Dans le second cas, la femme de 19 ans était l’employée de M. Brown, alors député fédéral de Barrie. Elle a pris part à une soirée très arrosée dans un bar, qui s’est terminée chez lui. Elle s’est retrouvée, en état d’ébriété, assise sur le lit avec M. Brown, qui lui n’avait pas bu. Il l’aurait alors couchée et embrassée sans lui demander sa permission. Elle lui aurait dit qu’elle ne voulait pas et qu’elle avait un copain. Il l’aurait raccompagnée chez elle.
M. Brown a qualifié les allégations de «catégoriquement fausses». Il a tenté de rester en poste, mais le parti lui a montré la porte. Les troupes conservatrices décideront vendredi de la suite des choses.
La première ministre libérale Kathleen Wynne a indiqué qu’il n’était pas question de précipiter la date du scrutin, qui aura lieu en juin. Elle a insisté sur l’importance de créer des «zones sécuritaires» pour tous. « Nous avons tous la responsabilité d’attirer l’attention sur les comportements inacceptables.»
La chef du NPD ontarien, Andrea Horwath, a été plus catégorique, parlant d’une «culture» qui doit être dénoncée et critiquant du même souffle le système judiciaire. «Je n’ai vraiment que deux mots à dire à propos du système de justice, et c’est Jian Gomeshi. Le système de justice laisse tomber les femmes, et c’est pour cela que tant d’entre elles ne dénoncent pas. […] Ne prétendons pas que le système de justice protège les femmes et leur permet d’obtenir justice. »
Tous les sondages menés en Ontario placent le Parti progressiste-conservateur en tête dans les intentions de vote. Selon le président de Forum Research, Lorne Bozinoff, la situation n’est pas nécessairement catastrophique pour les conservateurs et n’avantagera pas pour autant le NPD. «Le parti est en très bonne posture. Il a une tonne d’argent, il a recruté de très bons candidats.» Pour lui, la solution passe par la sélection rapide d’un nouveau chef permanent pour faire face à la redoutable machine électorale libérale.
Autre chef déchu en Nouvelle-Écosse
Plus tôt mercredi, c’est le chef du Parti progressisteconservateur de la Nouvelle-Écosse Jamie Baillie qui a été forcé de démissionner. Le parti avait été alerté d’allégations de harcèlement sexuel, fin décembre, et les conclusions d’une enquête externe ont mené le caucus à montrer la porte à son chef mercredi. «L’enquête a conclu que M. Baillie a enfreint la Politique de l’Assemblée de la Nouvelle-Écosse sur la prévention et le règlement de harcèlement au travail», statuait le parti dans un communiqué.

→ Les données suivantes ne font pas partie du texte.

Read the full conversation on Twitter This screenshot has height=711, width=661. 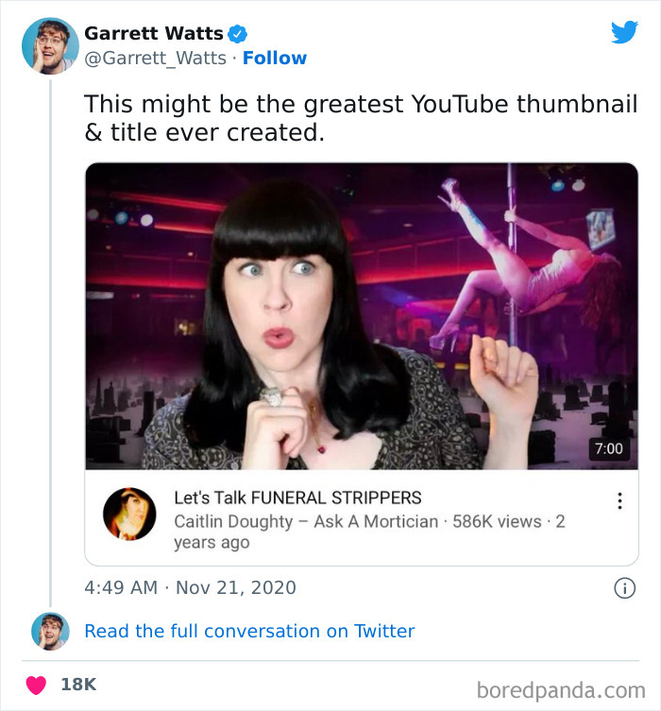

M. Baillie avait annoncé l’automne dernier qu’il céderait la chefferie du parti, à la suite des résultats décevants de sa formation à l’élection provinciale au mois de mai. Son départ a été précipité mercredi. Ses collègues n’ont pas dévoilé la nature des reproches qui lui ont été faits, mais M. Baillie s’en serait pris à une employée du caucus du parti, selon la CBC.